Word for word, transcribe the listing that follows, minus any pictures.
= = = = = = =
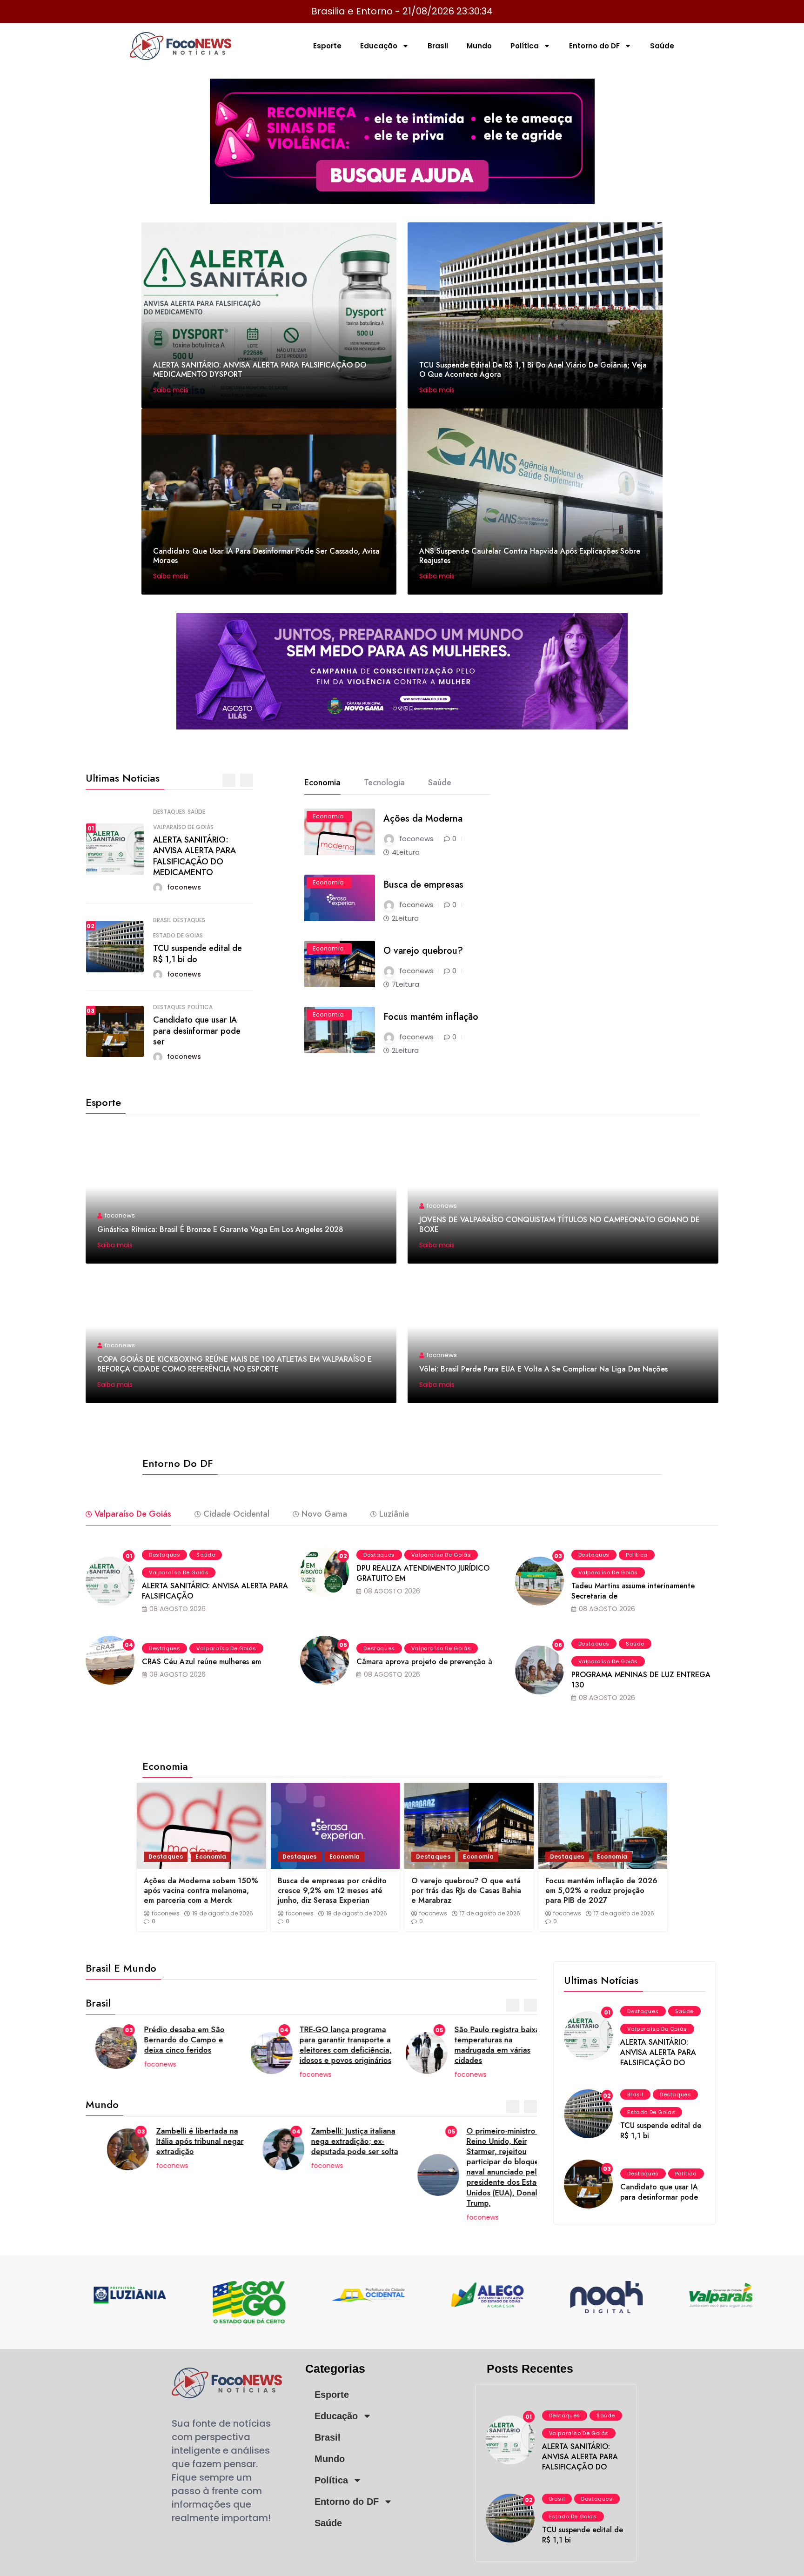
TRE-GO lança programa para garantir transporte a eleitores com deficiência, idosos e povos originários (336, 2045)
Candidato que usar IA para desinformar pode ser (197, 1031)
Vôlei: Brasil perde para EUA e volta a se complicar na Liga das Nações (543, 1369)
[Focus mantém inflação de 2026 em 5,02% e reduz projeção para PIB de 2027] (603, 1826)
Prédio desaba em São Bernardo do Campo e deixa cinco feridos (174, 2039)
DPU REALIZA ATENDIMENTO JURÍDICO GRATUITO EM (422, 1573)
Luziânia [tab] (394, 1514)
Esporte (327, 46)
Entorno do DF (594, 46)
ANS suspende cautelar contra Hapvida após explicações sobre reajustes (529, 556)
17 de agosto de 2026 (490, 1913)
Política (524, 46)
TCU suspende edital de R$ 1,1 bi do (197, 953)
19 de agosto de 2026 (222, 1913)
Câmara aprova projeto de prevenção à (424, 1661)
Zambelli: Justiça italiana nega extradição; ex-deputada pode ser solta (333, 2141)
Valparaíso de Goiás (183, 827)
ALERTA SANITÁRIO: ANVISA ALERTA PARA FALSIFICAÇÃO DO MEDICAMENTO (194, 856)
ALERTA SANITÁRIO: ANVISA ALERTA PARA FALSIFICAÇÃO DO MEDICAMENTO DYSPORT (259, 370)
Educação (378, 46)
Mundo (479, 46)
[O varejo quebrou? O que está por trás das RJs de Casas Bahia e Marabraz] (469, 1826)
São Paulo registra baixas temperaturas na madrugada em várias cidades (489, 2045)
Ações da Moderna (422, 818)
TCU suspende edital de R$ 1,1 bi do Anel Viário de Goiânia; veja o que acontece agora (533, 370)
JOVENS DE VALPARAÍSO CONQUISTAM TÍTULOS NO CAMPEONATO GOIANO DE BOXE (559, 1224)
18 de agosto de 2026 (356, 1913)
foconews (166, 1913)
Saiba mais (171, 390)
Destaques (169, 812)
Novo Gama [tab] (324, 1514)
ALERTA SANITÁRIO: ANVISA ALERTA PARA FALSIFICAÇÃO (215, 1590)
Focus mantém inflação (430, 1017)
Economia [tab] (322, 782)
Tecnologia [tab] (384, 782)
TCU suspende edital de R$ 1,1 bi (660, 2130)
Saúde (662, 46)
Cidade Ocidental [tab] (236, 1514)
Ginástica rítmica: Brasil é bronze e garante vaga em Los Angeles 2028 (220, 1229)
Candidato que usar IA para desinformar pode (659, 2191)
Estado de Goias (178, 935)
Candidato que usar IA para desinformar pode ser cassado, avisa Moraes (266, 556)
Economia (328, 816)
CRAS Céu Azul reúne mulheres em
= = = = = = =
## RESPONSE TO THE TASK
TRE-GO lança programa para garantir transporte a eleitores com deficiência, idosos e povos originários (336, 2045)
Candidato que usar IA para desinformar pode ser (197, 1031)
Vôlei: Brasil perde para EUA e volta a se complicar na Liga das Nações (543, 1369)
[Focus mantém inflação de 2026 em 5,02% e reduz projeção para PIB de 2027] (603, 1826)
Prédio desaba em São Bernardo do Campo e deixa cinco feridos (174, 2039)
DPU REALIZA ATENDIMENTO JURÍDICO GRATUITO EM (422, 1573)
Luziânia [tab] (394, 1514)
Esporte (327, 46)
Entorno do DF (594, 46)
ANS suspende cautelar contra Hapvida após explicações sobre reajustes (529, 556)
17 de agosto de 2026 (490, 1913)
Política (524, 46)
TCU suspende edital de R$ 1,1 bi do (197, 953)
19 de agosto de 2026 (222, 1913)
Câmara aprova projeto de prevenção à (424, 1661)
Zambelli: Justiça italiana nega extradição; ex-deputada pode ser solta (333, 2141)
Valparaíso de Goiás (183, 827)
ALERTA SANITÁRIO: ANVISA ALERTA PARA FALSIFICAÇÃO DO MEDICAMENTO (194, 856)
ALERTA SANITÁRIO: ANVISA ALERTA PARA FALSIFICAÇÃO DO MEDICAMENTO DYSPORT (259, 370)
Educação (378, 46)
Mundo (479, 46)
[O varejo quebrou? O que está por trás das RJs de Casas Bahia e Marabraz] (469, 1826)
São Paulo registra baixas temperaturas na madrugada em várias cidades (489, 2045)
Ações da Moderna (422, 818)
TCU suspende edital de R$ 1,1 bi do Anel Viário de Goiânia; veja o que acontece agora (533, 370)
JOVENS DE VALPARAÍSO CONQUISTAM TÍTULOS NO CAMPEONATO GOIANO DE BOXE (559, 1224)
18 de agosto de 2026 (356, 1913)
foconews (166, 1913)
Saiba mais (171, 390)
Destaques (169, 812)
Novo Gama [tab] (324, 1514)
ALERTA SANITÁRIO: ANVISA ALERTA PARA FALSIFICAÇÃO (215, 1590)
Focus mantém inflação (430, 1017)
Economia [tab] (322, 782)
Tecnologia [tab] (384, 782)
TCU suspende edital de R$ 1,1 bi (660, 2130)
Saúde (662, 46)
Cidade Ocidental [tab] (236, 1514)
Ginástica rítmica: Brasil é bronze e garante vaga em Los Angeles 2028 (220, 1229)
Candidato que usar IA para desinformar pode (659, 2191)
Estado de Goias (178, 935)
Candidato que usar IA para desinformar pode ser cassado, avisa Moraes (266, 556)
Economia (328, 816)
CRAS Céu Azul reúne mulheres em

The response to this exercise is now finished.